◆ THE PROBLEM
Pick out the lines in the listing below that contain the word "Given" and copy them.

◆ SOURCE DATA

*** Block opens ***

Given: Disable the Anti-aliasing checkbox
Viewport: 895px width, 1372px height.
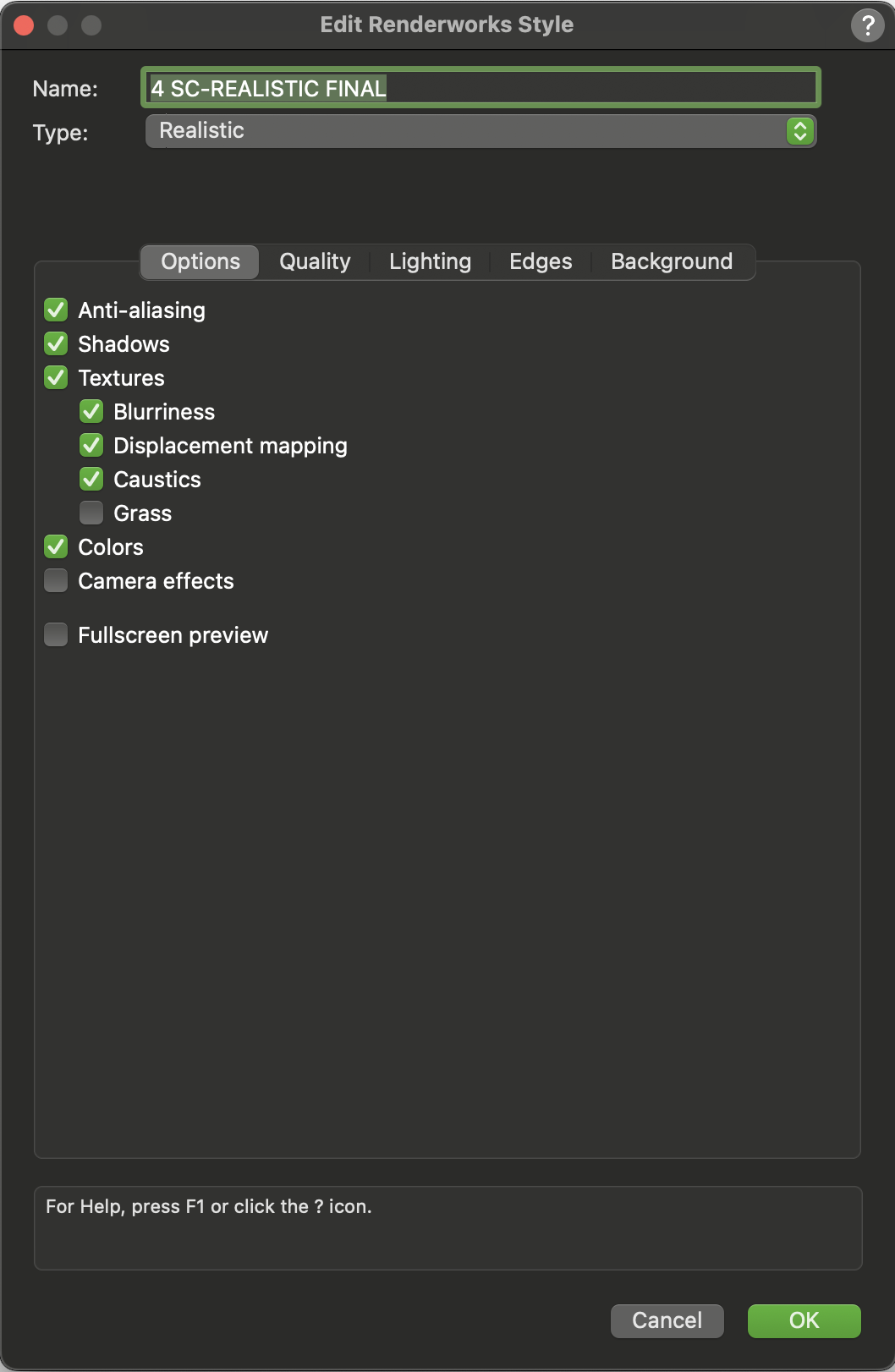Looking at the screenshot, I should 55,310.
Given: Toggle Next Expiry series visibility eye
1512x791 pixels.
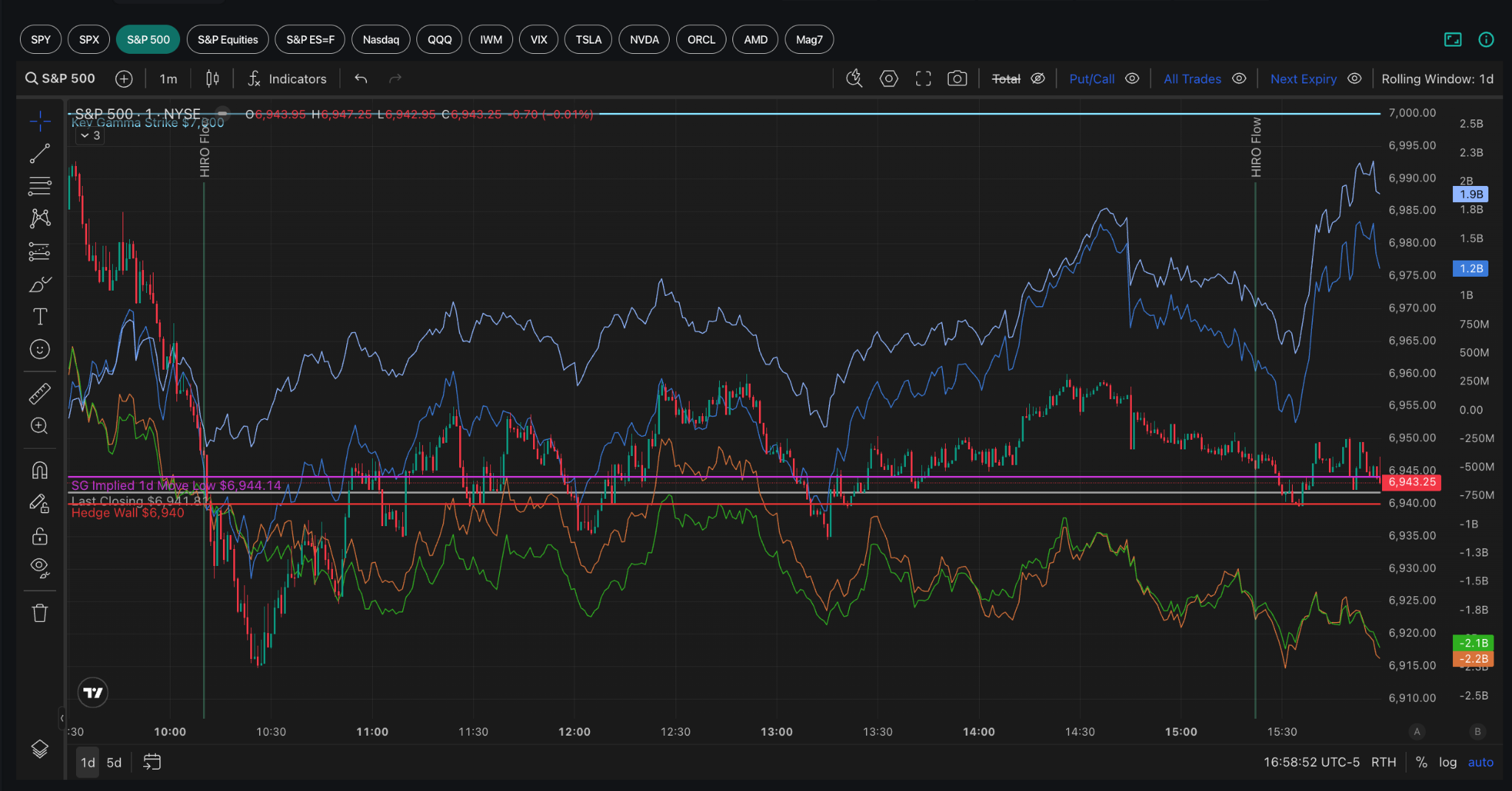Looking at the screenshot, I should tap(1354, 78).
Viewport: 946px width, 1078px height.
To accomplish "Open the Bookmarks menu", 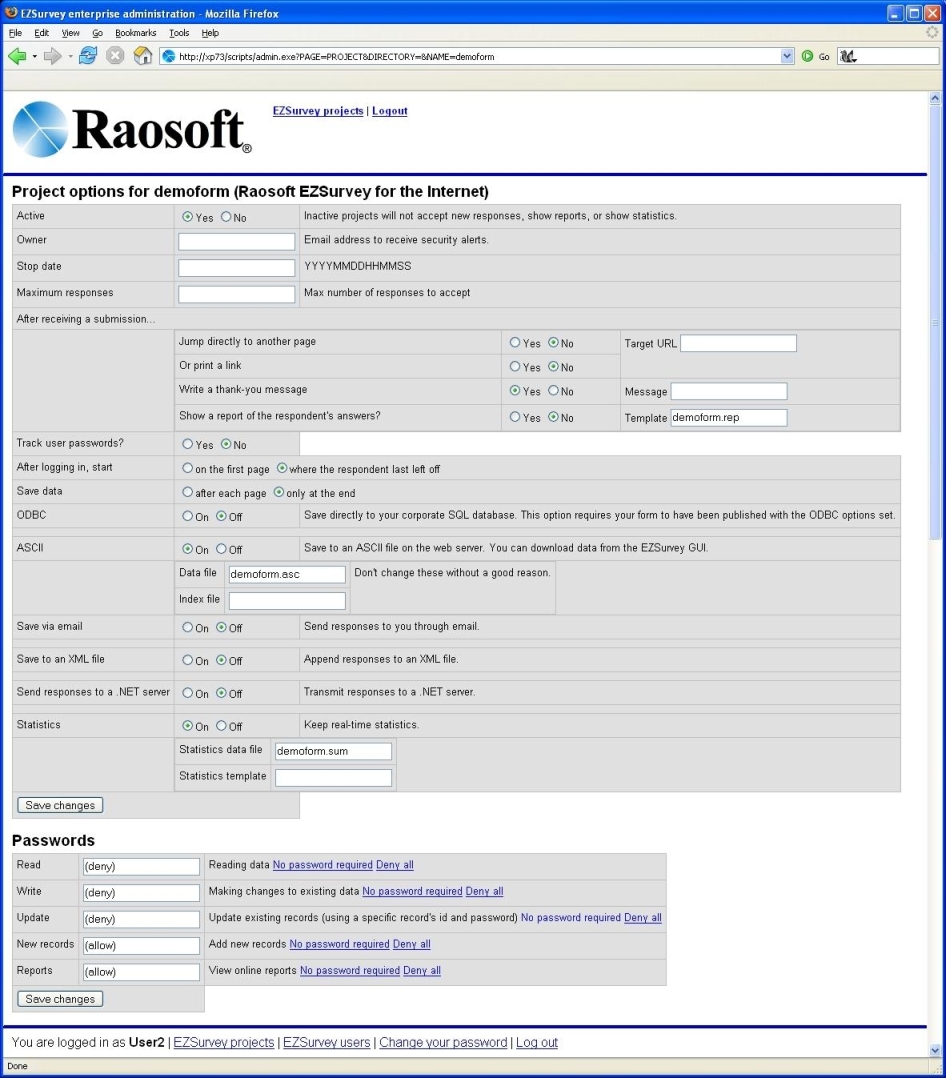I will [135, 33].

*** Block closes ***

◆ RESPONSE TO THIS TASK
Given: Disable the Anti-aliasing checkbox
Given: Toggle Next Expiry series visibility eye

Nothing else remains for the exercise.